(Beginning of Extracted material)
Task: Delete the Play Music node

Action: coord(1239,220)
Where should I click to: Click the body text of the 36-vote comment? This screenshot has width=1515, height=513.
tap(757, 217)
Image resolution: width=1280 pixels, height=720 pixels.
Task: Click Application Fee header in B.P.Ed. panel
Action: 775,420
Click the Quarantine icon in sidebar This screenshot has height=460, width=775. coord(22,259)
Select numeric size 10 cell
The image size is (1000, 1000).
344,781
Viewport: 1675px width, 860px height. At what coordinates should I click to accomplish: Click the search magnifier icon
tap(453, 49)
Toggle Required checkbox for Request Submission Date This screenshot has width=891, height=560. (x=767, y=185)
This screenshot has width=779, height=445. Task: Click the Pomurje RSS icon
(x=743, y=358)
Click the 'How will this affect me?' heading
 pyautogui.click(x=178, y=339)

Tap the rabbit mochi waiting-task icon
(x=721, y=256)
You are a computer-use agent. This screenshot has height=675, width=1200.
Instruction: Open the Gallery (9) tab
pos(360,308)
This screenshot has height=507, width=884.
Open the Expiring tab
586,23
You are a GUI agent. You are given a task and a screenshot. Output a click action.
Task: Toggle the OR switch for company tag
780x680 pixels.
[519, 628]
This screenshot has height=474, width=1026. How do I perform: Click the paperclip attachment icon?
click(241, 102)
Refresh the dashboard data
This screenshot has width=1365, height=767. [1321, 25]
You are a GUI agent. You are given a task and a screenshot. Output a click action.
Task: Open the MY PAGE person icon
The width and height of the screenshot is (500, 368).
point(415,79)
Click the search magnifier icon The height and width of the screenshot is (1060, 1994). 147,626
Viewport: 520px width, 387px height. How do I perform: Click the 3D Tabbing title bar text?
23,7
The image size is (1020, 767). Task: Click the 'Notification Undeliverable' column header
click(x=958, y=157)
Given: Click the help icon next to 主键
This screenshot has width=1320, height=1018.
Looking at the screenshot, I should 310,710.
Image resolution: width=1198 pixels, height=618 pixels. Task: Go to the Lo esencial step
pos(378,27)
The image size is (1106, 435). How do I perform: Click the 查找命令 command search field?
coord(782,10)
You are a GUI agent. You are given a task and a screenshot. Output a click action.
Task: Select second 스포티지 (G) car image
(End of Extracted material)
§ Try it
Retype all of the data word for word.

§ Exercise solution
Task: Delete the Play Music node

Action: coord(1239,220)
Where should I click to: Click the body text of the 36-vote comment? This screenshot has width=1515, height=513.
tap(757, 217)
Image resolution: width=1280 pixels, height=720 pixels.
Task: Click Application Fee header in B.P.Ed. panel
Action: 775,420
Click the Quarantine icon in sidebar This screenshot has height=460, width=775. coord(22,259)
Select numeric size 10 cell
The image size is (1000, 1000).
344,781
Viewport: 1675px width, 860px height. At what coordinates should I click to accomplish: Click the search magnifier icon
tap(453, 49)
Toggle Required checkbox for Request Submission Date This screenshot has width=891, height=560. (x=767, y=185)
This screenshot has width=779, height=445. Task: Click the Pomurje RSS icon
(x=743, y=358)
Click the 'How will this affect me?' heading
 pyautogui.click(x=178, y=339)

Tap the rabbit mochi waiting-task icon
(x=721, y=256)
You are a computer-use agent. This screenshot has height=675, width=1200.
Instruction: Open the Gallery (9) tab
pos(360,308)
This screenshot has height=507, width=884.
Open the Expiring tab
586,23
You are a GUI agent. You are given a task and a screenshot. Output a click action.
Task: Toggle the OR switch for company tag
780x680 pixels.
[519, 628]
This screenshot has height=474, width=1026. How do I perform: Click the paperclip attachment icon?
click(241, 102)
Refresh the dashboard data
This screenshot has width=1365, height=767. [1321, 25]
You are a GUI agent. You are given a task and a screenshot. Output a click action.
Task: Open the MY PAGE person icon
The width and height of the screenshot is (500, 368).
point(415,79)
Click the search magnifier icon The height and width of the screenshot is (1060, 1994). 147,626
Viewport: 520px width, 387px height. How do I perform: Click the 3D Tabbing title bar text?
23,7
The image size is (1020, 767). Task: Click the 'Notification Undeliverable' column header
click(x=958, y=157)
Given: Click the help icon next to 主键
This screenshot has width=1320, height=1018.
Looking at the screenshot, I should 310,710.
Image resolution: width=1198 pixels, height=618 pixels. Task: Go to the Lo esencial step
pos(378,27)
The image size is (1106, 435). How do I perform: Click the 查找命令 command search field?
coord(782,10)
You are a GUI agent. You are given a task and a screenshot. Output a click action.
Task: Select second 스포티지 (G) car image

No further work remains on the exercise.